9. Iktokenizer's Incrementtoken method calls the next method of Iksegmentation, and next is the result of the next participle. Next in the first call, the need to load the input stream, and read it into buffer, then traverse the sub-word breaker, the text content of the buffer type of word processing, and then add the word segmentation results into the context of the lexemeset.

Lucene uses Ikanalyzer word breaker and ikanalyzer extension thesaurus

Contact Us

The content source of this page is from Internet, which doesn't represent Alibaba Cloud's opinion; products and services mentioned on that page don't have any relationship with Alibaba Cloud. If the content of the page makes you feel confusing, please write us an email, we will handle the problem within 5 days after receiving your email.

If you find any instances of plagiarism from the community, please send an email to: info-contact@alibabacloud.com and provide relevant evidence.
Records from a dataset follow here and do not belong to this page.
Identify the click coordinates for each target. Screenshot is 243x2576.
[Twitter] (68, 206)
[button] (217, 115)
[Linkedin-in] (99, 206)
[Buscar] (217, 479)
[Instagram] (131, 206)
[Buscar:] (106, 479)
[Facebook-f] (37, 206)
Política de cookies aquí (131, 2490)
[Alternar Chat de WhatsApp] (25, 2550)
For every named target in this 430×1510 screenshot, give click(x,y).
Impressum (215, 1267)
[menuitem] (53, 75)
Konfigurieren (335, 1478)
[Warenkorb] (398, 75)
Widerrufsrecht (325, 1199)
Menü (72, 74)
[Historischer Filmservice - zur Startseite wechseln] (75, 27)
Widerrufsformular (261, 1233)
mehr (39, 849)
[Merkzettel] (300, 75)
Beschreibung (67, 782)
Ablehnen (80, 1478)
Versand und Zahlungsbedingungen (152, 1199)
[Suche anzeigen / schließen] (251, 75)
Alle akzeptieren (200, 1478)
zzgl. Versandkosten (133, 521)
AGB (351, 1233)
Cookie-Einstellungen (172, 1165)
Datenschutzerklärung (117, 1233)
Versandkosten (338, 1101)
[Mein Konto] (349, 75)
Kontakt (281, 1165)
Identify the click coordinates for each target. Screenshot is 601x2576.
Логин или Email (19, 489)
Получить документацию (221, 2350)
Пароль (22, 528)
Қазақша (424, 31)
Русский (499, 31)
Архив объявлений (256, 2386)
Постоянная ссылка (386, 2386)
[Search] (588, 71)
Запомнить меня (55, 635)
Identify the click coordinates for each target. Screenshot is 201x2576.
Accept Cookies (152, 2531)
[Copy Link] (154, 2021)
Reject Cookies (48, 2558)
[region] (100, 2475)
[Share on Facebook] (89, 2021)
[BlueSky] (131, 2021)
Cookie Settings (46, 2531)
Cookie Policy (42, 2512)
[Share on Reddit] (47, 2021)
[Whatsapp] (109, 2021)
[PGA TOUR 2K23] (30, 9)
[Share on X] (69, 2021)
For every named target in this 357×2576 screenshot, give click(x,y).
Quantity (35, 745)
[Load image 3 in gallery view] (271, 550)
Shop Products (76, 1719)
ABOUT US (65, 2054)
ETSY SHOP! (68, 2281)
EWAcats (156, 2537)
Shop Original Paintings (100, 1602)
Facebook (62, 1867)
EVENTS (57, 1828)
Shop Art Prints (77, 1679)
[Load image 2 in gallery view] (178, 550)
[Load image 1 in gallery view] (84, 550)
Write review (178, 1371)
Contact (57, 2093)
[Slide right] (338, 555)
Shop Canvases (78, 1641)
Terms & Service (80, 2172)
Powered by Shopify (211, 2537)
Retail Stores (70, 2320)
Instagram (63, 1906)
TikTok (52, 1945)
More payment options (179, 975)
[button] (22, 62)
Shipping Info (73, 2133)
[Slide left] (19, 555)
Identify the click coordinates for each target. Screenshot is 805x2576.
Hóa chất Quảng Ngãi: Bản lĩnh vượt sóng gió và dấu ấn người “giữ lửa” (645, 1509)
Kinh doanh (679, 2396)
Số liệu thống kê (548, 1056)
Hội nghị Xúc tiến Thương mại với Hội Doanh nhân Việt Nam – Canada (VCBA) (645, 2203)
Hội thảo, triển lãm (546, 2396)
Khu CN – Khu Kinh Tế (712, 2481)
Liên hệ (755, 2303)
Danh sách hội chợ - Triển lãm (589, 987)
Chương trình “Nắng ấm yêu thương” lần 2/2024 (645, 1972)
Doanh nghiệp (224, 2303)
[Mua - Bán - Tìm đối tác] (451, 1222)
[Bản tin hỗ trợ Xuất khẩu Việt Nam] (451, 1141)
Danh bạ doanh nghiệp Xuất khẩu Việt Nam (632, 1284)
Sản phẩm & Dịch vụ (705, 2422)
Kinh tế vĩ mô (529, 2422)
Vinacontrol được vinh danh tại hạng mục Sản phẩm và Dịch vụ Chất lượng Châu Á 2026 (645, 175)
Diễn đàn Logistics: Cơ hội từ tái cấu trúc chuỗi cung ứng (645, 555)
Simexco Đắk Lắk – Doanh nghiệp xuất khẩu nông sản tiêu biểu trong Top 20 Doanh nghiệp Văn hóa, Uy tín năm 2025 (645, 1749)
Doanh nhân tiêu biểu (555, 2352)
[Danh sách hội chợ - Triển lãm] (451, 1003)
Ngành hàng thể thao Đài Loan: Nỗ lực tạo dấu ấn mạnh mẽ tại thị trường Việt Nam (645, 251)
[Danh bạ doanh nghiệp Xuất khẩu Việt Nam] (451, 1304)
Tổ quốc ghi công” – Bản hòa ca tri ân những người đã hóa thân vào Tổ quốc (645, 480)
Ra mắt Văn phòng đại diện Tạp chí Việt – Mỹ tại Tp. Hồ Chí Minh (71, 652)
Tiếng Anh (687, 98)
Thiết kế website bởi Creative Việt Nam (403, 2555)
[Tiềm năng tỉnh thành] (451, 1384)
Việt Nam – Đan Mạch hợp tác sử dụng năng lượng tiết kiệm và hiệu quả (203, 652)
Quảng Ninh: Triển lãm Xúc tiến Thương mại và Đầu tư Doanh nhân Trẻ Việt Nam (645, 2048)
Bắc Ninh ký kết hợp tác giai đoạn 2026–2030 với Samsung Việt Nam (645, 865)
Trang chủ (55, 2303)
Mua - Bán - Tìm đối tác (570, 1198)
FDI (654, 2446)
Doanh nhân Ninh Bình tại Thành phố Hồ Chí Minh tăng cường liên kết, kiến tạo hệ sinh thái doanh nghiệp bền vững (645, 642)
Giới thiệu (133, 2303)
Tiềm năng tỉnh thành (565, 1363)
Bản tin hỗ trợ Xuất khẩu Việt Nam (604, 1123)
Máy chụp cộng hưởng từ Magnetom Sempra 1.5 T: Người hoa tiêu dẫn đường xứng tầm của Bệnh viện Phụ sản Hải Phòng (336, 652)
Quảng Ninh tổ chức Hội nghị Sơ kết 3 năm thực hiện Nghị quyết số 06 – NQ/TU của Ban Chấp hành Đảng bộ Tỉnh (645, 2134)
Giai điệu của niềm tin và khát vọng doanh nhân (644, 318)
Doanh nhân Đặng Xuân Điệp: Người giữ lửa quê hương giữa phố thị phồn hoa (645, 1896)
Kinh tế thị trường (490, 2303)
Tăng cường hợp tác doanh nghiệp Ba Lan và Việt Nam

A staff member will contact you within 5 working days.

A Free Trial That Lets You Build Big!

Start building with 50+ products and up to 12 months usage for Elastic Compute Service

  • Sales Support

    1 on 1 presale consultation

  • After-Sales Support

    24/7 Technical Support 6 Free Tickets per Quarter Faster Response

  • Alibaba Cloud offers highly flexible support services tailored to meet your exact needs.